Oleh : Hafni Pon
Pemilihan Umum Kepala Daerah (Pilkada), memang telah usai. Berbeda dengan kegiatan sana sebelumnya, pada Pilkada tahun 2020 ini, masa pendemi Covid 19, terjadi berbagai perubahan ketentuan dalam proses pesta demokrasi tersebut.

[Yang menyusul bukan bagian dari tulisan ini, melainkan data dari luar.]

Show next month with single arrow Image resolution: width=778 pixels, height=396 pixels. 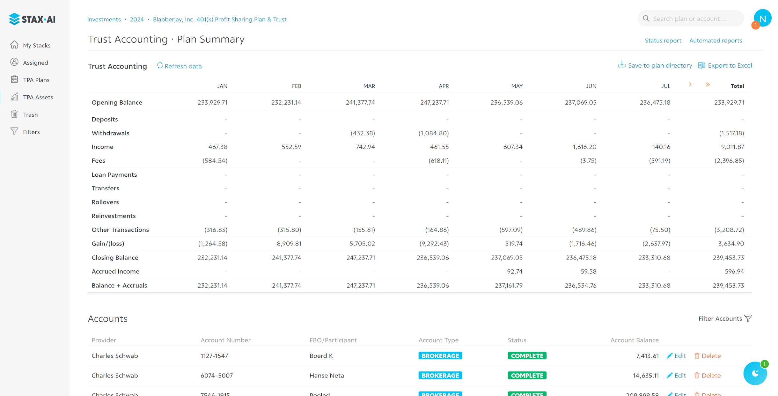(x=690, y=84)
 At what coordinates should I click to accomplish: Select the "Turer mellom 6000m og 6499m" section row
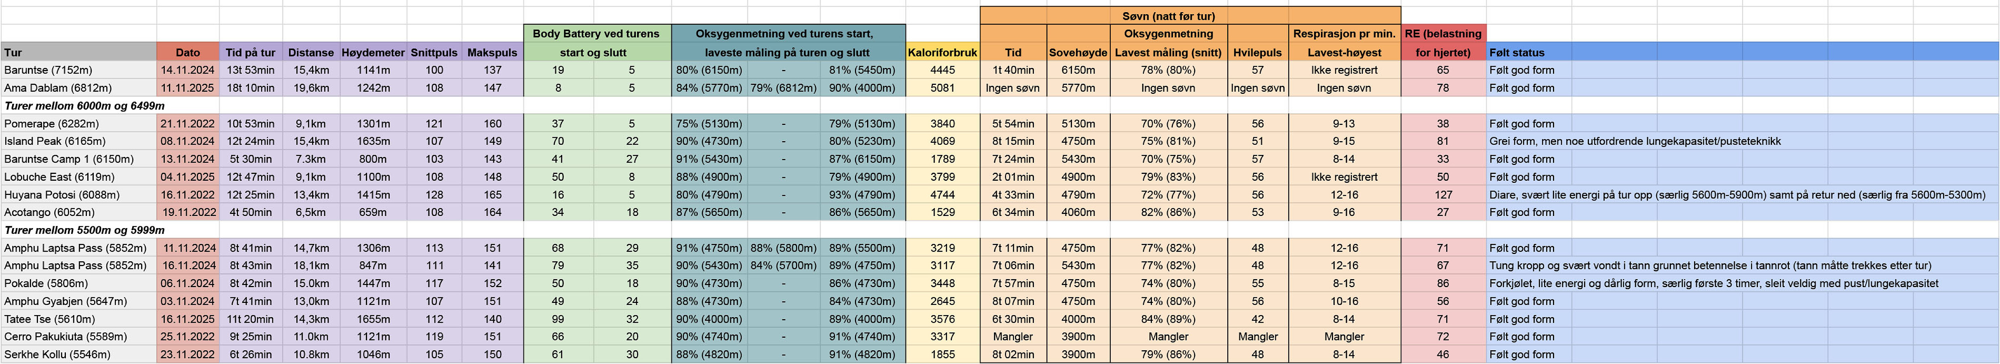pyautogui.click(x=85, y=106)
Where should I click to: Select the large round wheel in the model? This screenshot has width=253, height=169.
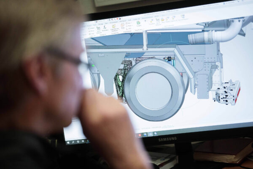pos(154,89)
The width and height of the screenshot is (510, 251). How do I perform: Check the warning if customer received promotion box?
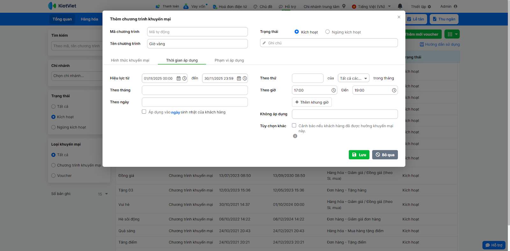pos(294,126)
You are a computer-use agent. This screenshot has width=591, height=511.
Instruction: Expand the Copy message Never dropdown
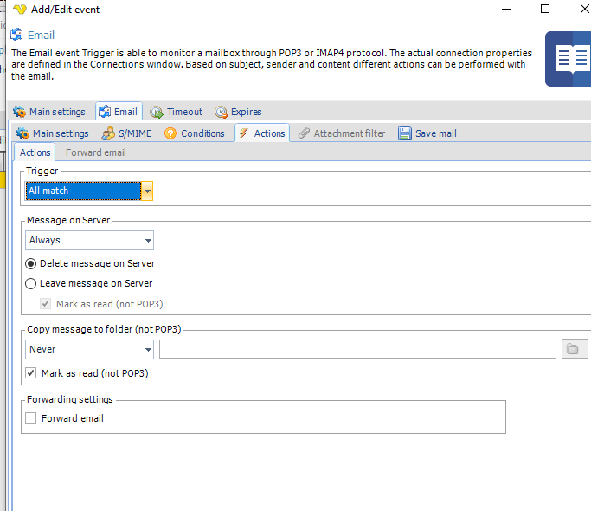(148, 350)
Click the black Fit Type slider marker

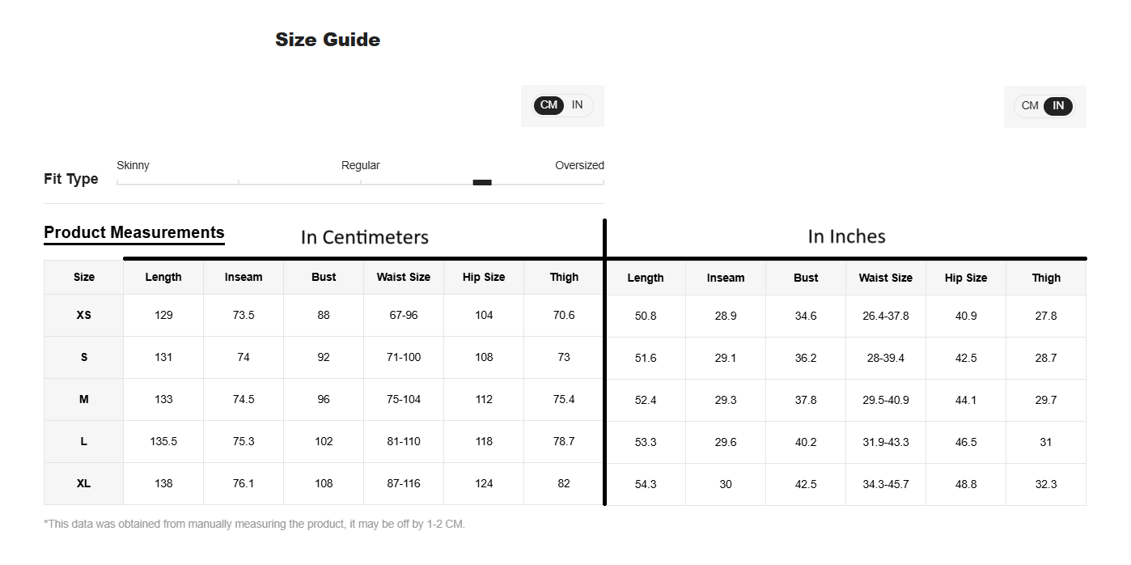pyautogui.click(x=482, y=182)
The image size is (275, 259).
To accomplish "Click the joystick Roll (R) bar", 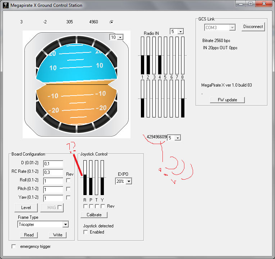I will point(85,177).
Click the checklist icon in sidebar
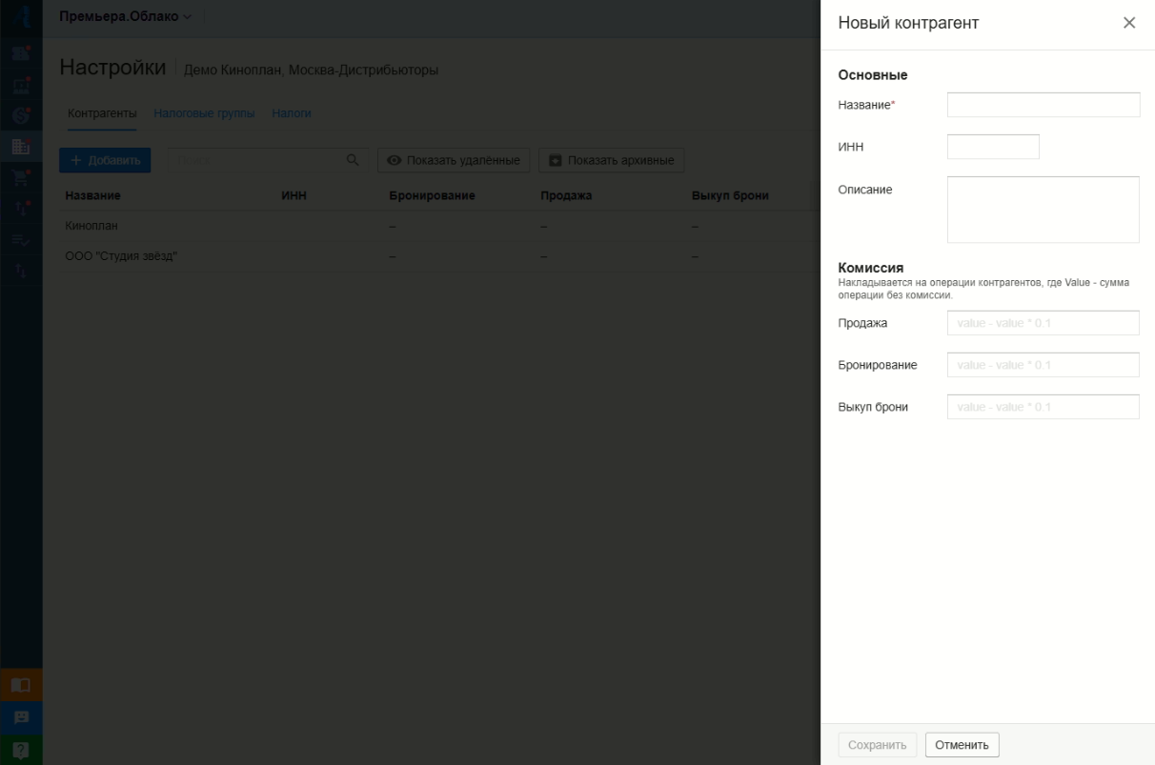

Ketentuan yang cukup signifikan pada Pilkada pada 270 provinsi, kota dan kabupaten adalah tentang pemberlakuan Adaptasi Kenormalan Baru (AKB) yang sempat melahirkan peringatan Menteri Dalam Negeri, terutama kepada petahana yang dinilai telah menyalahi ketentuan Protokol Kesehatan (Prokes) dan juga menetapkan pelaksanaan kampanye dengan melarang kegiatan secara terbuka
Dampak pertama ditundanya pelaksanaan Pilkada dari bulan Juli menjadi Desember, sehingga sempat dikhawatirkan akan menjadi klaster penyebaran Covid 19.
Perubahan mendasar yang menjadi perbedaan adalah pelaksanaan kampanye yang meniadakan kegiatan secara terbuka. Maka kegiatan untuk meraup suara pemilih hanya dilakukan dalam pertemuan terbatas.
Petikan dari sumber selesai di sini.